Summary
Dominion Resources, Inc. (now Dominion Energy) announced a significant strategic move with the execution of a Merger Agreement to acquire Questar Corporation. This transaction, structured as a merger where Questar will become a wholly-owned subsidiary of Dominion, is set to be an all-cash deal valued at $25.00 per share of Questar common stock. The acquisition is subject to customary closing conditions, including Questar shareholder approval and regulatory approvals. Financing for this acquisition is largely secured through a $3.9 billion senior unsecured bridge and term loan facility provided by Mizuho Bank, Ltd. and Royal Bank of Canada. The company also issued communications to Questar employees, signaling the start of integration efforts and reassuring their workforce. This move represents a substantial expansion for Dominion, aiming to strengthen its position in the energy sector through this significant acquisition.
Key Highlights
- 1Dominion Resources, Inc. has entered into an Agreement and Plan of Merger to acquire Questar Corporation.
- 2The acquisition will be an all-cash transaction, with Questar shareholders to receive $25.00 per share.
- 3Questar will become a wholly-owned subsidiary of Dominion upon successful completion of the merger.
- 4The transaction is contingent on Questar shareholder approval and satisfaction of regulatory filing and approval requirements.
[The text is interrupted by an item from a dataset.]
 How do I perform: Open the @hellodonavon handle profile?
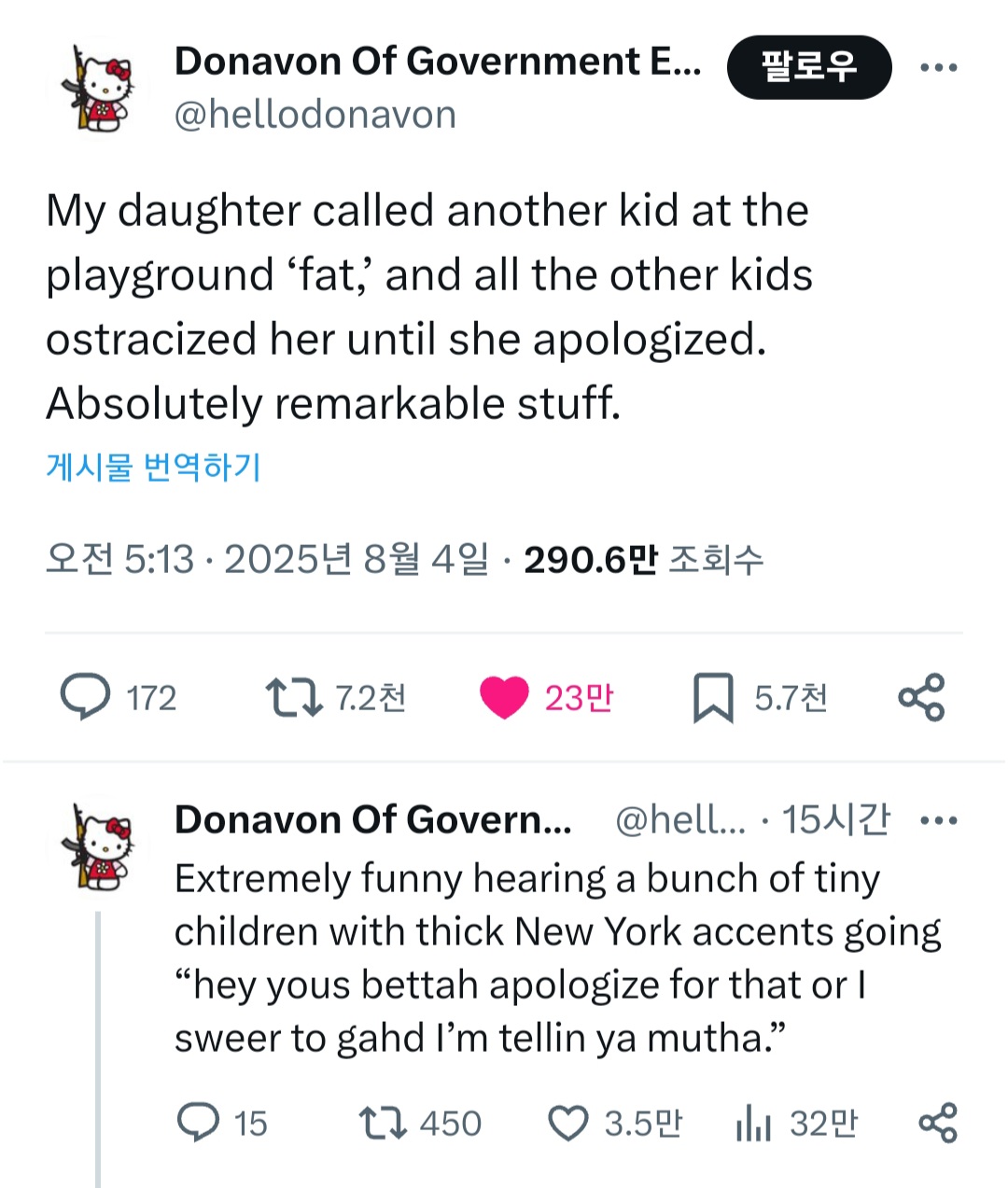[315, 115]
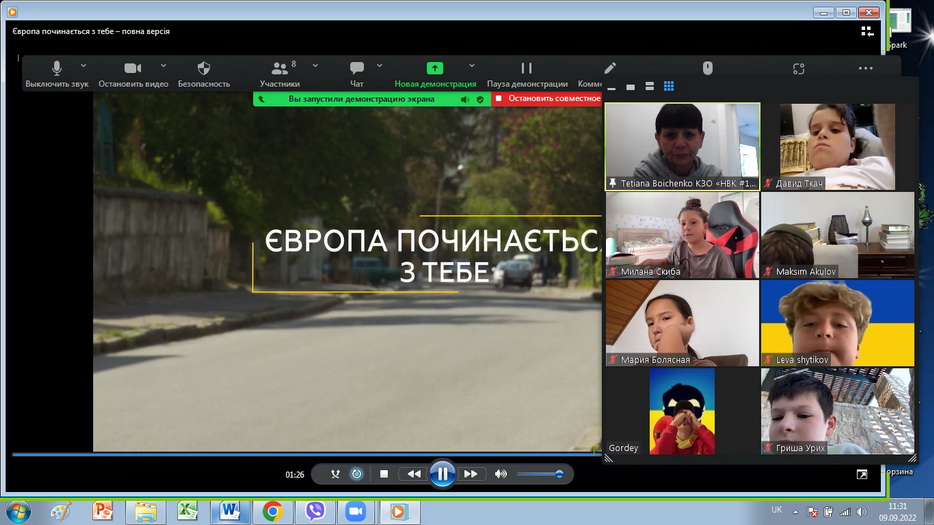Switch participant panel to grid view
Screen dimensions: 934x525
[669, 87]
- 5Dominion has secured committed debt financing for the merger, totaling $3.9 billion from Mizuho Bank, Ltd. and Royal Bank of Canada.
- 6Dominion's CEO communicated with Questar employees via email and video to inform them about the transaction.
- 7The filing includes references to the merger agreement, a joint press release, investor presentation materials, and employee communications as exhibits.